CONSIGNES ÉCRITES
• 1. Répondez aux questions suivantes sur l'extrait consacré aux places d'apprentissage :
(a) Depuis quand l'USS demande-t-elle aux entreprises de créer davantage de places d'apprentissage ?
(b) Selon l'extrait, que doivent faire les entreprises ?
(c) À quel âge des milliers de jeunes ont-ils vécu la réalité décrite dans le second paragraphe ?
• 2. Reformulez sous forme de liste le paragraphe de l'extrait sur les places d'apprentissage qui commence par « Depuis les années 1990 », en conservant ses faits essentiels.
• 3. Dans l'extrait sur les places d'apprentissage, relevez toutes les épreuves énumérées dans la phrase qui se termine par « telle fut la réalité de milliers de jeunes à 16 ans ».

EXTRAIT DU TEXTE

Depuis les années 1990, l’USS réclame des entreprises qu’elles créent plus de places d’apprentissage. Ici, l’offre doit nettement dépasser la demande. C’est en effet seulement à cette condition que les apprenti(e)s pourront, comme les gymnasien(ne)s, réaliser leur vœu en matière de profession. Dans de nombreuses régions du pays, le nombre de places d’apprentissage dépasse celui de jeunes qui en recherchent une, et cela continuera ainsi assez longtemps. Les jeunes doivent s’en réjouir. Les entreprises n’ont pas à se plaindre, mais doivent maintenir leur offre de places d’apprentissage et la rendre attrayante.

Depuis une vingtaine d’années, les jeunes ayant terminé leur scolarité obligatoire subissaient une énorme pression lorsqu’ils se mettaient à la recherche d’une place d’apprentissage correspondant quelque peu à leurs vœux. Rédiger des dizaines d’offres, passer et repasser par de nouvelles solutions transitoires, payer des tests d’aptitudes, d’intelligence et autres, avoir l’impression en pleine adolescence – une période en soi difficile – d’être exclu de la société, telle fut la réalité de milliers de jeunes à 16 ans.

DONNÉES PRÉSENTÉES
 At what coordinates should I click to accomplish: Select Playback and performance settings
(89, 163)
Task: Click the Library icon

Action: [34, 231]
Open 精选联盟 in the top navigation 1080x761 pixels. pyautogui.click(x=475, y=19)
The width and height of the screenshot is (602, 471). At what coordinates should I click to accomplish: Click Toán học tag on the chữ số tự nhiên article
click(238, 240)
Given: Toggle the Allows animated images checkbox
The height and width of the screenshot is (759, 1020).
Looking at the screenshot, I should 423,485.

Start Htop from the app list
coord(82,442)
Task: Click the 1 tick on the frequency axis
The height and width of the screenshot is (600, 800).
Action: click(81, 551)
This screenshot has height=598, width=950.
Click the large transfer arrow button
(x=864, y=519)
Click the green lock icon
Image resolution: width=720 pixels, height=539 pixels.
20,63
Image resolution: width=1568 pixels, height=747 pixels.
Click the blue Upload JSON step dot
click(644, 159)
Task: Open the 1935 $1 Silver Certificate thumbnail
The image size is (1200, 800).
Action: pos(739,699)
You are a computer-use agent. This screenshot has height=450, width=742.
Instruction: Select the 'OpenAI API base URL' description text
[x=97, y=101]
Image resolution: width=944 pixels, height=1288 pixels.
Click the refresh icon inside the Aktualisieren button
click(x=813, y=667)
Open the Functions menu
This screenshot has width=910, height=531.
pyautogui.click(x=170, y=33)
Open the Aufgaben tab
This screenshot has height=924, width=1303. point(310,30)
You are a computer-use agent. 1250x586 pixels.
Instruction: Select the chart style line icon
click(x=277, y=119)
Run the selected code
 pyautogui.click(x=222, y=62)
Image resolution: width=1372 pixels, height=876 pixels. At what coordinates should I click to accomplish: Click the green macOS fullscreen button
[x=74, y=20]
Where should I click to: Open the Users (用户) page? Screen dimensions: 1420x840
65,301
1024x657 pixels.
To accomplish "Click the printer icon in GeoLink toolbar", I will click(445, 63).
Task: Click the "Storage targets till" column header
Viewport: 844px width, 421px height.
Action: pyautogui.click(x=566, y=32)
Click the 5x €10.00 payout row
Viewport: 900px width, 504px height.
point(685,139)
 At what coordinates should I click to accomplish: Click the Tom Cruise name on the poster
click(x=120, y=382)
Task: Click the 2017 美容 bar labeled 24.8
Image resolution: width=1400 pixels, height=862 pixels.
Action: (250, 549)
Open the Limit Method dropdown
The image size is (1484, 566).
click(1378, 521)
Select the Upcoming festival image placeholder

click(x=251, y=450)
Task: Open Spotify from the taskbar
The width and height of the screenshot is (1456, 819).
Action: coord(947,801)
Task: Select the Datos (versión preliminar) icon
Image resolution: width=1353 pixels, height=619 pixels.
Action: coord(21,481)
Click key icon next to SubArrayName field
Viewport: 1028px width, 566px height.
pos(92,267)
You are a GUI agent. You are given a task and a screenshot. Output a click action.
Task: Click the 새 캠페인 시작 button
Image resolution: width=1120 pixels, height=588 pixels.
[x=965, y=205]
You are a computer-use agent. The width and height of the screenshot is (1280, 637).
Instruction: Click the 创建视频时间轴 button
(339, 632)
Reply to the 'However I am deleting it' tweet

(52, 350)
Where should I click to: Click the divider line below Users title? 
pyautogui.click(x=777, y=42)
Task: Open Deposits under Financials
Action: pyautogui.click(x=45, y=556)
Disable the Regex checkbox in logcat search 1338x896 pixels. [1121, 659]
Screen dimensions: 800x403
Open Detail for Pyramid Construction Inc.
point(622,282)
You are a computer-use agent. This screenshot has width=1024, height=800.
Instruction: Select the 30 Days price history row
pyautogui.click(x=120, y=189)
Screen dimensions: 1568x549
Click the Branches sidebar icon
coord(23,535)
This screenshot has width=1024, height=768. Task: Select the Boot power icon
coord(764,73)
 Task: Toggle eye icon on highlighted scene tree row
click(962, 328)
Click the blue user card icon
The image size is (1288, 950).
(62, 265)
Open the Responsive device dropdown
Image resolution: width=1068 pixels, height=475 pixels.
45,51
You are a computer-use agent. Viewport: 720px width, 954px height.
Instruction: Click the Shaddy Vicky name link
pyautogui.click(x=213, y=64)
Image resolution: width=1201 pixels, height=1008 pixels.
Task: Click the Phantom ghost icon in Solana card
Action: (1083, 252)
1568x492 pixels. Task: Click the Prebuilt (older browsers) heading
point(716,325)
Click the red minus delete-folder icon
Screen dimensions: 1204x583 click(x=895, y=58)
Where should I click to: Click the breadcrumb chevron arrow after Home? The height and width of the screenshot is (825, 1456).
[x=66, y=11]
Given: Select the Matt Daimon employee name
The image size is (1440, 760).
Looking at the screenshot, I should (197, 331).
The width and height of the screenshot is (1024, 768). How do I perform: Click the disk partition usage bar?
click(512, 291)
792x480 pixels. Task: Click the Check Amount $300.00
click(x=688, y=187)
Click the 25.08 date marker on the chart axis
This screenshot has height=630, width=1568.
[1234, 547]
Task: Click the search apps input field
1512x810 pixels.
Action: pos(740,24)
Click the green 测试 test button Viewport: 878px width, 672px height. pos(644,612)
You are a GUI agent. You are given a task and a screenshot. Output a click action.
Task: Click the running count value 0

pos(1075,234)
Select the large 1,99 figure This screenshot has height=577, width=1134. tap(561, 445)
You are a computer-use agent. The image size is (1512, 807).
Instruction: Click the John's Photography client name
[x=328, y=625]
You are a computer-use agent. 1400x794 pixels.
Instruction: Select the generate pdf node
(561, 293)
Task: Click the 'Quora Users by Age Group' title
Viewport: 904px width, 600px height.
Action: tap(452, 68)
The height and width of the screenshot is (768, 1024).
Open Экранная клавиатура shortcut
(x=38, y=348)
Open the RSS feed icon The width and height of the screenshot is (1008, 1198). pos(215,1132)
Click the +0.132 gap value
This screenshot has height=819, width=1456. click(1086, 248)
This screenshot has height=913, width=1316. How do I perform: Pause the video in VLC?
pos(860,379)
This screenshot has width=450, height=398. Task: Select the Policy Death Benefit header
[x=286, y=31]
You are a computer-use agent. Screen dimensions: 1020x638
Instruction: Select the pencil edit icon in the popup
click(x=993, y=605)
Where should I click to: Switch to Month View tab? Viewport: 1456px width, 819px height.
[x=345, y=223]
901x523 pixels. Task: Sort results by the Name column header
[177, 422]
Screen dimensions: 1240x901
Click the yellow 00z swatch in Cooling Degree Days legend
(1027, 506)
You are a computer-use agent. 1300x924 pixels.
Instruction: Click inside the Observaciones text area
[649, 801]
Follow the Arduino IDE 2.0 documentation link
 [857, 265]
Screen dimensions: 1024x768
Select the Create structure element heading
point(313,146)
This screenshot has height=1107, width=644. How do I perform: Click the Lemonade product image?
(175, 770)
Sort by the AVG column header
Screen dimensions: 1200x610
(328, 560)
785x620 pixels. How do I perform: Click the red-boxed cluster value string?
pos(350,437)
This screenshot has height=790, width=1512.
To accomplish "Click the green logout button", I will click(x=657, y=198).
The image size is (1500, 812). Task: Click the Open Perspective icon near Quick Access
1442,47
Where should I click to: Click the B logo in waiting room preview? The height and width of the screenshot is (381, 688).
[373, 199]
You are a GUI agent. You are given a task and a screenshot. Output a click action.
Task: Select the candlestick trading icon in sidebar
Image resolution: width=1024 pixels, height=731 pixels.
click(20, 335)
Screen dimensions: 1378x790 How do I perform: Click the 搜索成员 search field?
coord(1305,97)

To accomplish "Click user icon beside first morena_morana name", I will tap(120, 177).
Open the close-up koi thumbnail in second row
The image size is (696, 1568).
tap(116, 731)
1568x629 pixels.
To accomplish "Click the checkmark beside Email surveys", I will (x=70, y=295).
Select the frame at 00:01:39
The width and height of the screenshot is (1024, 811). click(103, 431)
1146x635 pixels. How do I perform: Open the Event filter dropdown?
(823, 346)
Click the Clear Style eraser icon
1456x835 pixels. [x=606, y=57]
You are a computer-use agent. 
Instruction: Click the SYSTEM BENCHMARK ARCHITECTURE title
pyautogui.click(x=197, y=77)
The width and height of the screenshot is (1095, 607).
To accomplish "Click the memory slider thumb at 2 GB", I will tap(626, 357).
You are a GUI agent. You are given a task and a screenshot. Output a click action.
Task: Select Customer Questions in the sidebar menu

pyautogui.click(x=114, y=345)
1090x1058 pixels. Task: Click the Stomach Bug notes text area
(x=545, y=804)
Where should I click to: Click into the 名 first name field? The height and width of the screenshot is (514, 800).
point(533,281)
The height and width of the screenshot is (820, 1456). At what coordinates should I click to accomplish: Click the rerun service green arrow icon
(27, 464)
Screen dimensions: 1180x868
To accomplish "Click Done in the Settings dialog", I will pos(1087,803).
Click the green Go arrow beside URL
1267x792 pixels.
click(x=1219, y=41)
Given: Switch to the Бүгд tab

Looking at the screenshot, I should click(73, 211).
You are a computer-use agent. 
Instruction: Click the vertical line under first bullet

CORRIGÉ
• 1.
(a) Depuis les années 1990.
(b) Elles doivent maintenir leur offre de places d'apprentissage et la rendre attrayante.
(c) À 16 ans.

• 2.
- Depuis les années 1990, l'USS demande aux entreprises de créer davantage de places d'apprentissage.
- L'offre doit nettement dépasser la demande. C'est la seule condition pour que les apprenti(e)s, comme les gymnasien(ne)s, puissent réaliser leur vœu professionnel.
- Dans de nombreuses régions, les places d'apprentissage sont plus nombreuses que les jeunes qui en cherchent une, et cette situation durera assez longtemps.
- Les jeunes doivent s'en réjouir.
- Les entreprises n'ont pas à se plaindre. Elles doivent maintenir leur offre et la rendre attrayante.

• 3.
- Rédiger des dizaines d'offres
- Passer et repasser par de nouvelles solutions transitoires
- Payer des tests d'aptitudes, d'intelligence et autres
- Avoir l'impression, en pleine adolescence, d'être exclu de la société